With globally synchronous economic growth and oil prices well below historical highs, Morgan Stanley expects demand will continue to power ahead in 2018, and forecasts another year of 1.5mb/d growth. In the absence of an uptick in investment, the broker expects global production decline to continue, modelling a further contraction of 0.1mb/d in 2018.
This leaves an opportunity for the US to fill the gap but for this to happen, US shale will need to contribute at least 1.1mb/d of global growth in 2018, almost a 20% increase. Even so, this will leave the oil market under-supplied by an amount similar to 2017.
Oil prices have risen faster than National Australia Bank analysts expected, with Brent now above US$63/bbl. This should present upside to domestic prices, compounded by forecasts for a lower Australian dollar. Meanwhile, the performance of Queensland coal seam gas has been patchy and new development is likely to be relatively high cost.

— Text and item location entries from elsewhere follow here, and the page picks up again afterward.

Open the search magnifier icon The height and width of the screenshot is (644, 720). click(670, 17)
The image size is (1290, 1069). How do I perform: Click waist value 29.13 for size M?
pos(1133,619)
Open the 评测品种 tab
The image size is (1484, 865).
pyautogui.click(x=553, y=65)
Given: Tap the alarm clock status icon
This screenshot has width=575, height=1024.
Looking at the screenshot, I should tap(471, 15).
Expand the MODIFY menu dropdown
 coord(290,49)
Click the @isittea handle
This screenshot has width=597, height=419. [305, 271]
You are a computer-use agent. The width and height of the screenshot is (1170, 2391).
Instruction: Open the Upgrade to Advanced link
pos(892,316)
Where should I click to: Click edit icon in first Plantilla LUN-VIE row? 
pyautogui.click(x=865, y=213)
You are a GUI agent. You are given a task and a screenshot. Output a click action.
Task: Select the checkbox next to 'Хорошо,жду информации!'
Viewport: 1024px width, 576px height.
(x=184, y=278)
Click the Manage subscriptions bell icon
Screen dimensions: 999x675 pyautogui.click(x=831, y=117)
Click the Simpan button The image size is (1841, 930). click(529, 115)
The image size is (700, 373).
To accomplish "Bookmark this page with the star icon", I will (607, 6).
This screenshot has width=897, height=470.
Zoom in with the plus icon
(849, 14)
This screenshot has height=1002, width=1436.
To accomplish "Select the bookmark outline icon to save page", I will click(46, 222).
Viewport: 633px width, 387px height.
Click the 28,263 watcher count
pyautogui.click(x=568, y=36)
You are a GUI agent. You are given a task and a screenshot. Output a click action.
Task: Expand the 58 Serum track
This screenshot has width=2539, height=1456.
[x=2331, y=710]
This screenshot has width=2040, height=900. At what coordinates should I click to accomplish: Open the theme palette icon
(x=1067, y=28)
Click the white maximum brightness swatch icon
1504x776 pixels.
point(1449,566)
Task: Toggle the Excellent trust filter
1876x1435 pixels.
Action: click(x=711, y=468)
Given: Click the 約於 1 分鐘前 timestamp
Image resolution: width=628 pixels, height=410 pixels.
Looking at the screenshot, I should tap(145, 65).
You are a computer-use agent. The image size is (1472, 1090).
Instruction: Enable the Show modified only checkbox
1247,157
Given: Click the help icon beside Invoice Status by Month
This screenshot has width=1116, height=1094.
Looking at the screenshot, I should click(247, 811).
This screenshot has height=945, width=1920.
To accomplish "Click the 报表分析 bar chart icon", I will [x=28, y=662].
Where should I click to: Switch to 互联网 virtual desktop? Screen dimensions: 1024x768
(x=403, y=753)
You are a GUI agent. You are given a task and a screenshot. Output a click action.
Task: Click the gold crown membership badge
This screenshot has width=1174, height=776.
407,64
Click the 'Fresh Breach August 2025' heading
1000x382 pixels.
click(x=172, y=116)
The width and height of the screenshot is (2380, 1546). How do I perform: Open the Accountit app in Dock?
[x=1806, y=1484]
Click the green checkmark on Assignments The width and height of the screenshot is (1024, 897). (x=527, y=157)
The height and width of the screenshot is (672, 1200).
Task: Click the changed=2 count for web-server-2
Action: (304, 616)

The analysts suspect that even if the Commonwealth can create a surplus in the domestic market and keep prices lower than export benchmarks until 2019, it is likely that 2020 is will mean renewed international integration and gas prices will continue to equal export prices, minus transport costs. The key factor may well be the speed with which the US gears up for LNG exports.
The analysts suggest if east Asian prices move away from oil and towards Henry Hub, then there may be downward pressure on Australian export prices.
UBS presents a base case that OECD inventories will reach five-year averages by the September quarter of 2018 after which there will be have a tapering of producer quotas. The broker retains a longer-term view of Brent at US$70/bbl, a level which is estimated to incentivise new production.
The broker increases estimates for 2018 Brent by US$5/bbl to US$60/bbl, which has material implications for company earnings in that year. Higher oil prices also flow into higher contracted LNG pricing. Companies with higher-than-optimal debt levels such as Santos ((STO)), Origin Energy ((ORG)) and to a lesser degree Oil Search ((OSH)), should be able to accelerate a reduction in debt. No acceleration in growth activities is expected.
Shaw and Partners also revises oil estimates higher, in line with current moves in the market, and considers the recent easing of gas prices a temporary reprieve. Corporate activity is on the ascendancy which means industry appetite for gas is heightened. Oil markets, if OPEC adheres to its cuts, are expected to continue rebalancing through 2018 and gather momentum in 2019.
The broker also notes recent drawdowns in the US and OECD are counter-seasonal and, if sustained, would be quite bullish for oil prices in 2018. The broker revises earnings and valuations for oil stocks across the board and prefers the lower cost, lower-geared stocks which offer the least risk through the cycle.
Supply, rather than demand, is considered the key driver of the rebalancing story. Traders are keenly watching US supply and data shows the US rig count plateauing. US production is now at a record high and benefiting from the diversion of capital to short-cycle onshore US production.
Yet, despite rising domestic supply, US inventories are falling at greater than historical rates, which can only be explained by exports. This suggests that US volumes are displacing supply from other regions where depletion rates are rising.
The question Shaw and Partners asks is: when will debt and equity providers exhaust the funds for this negative investment in US production? A lot of onshore companies remain in negative cash flow and can only continue growing if there is capital to feed on.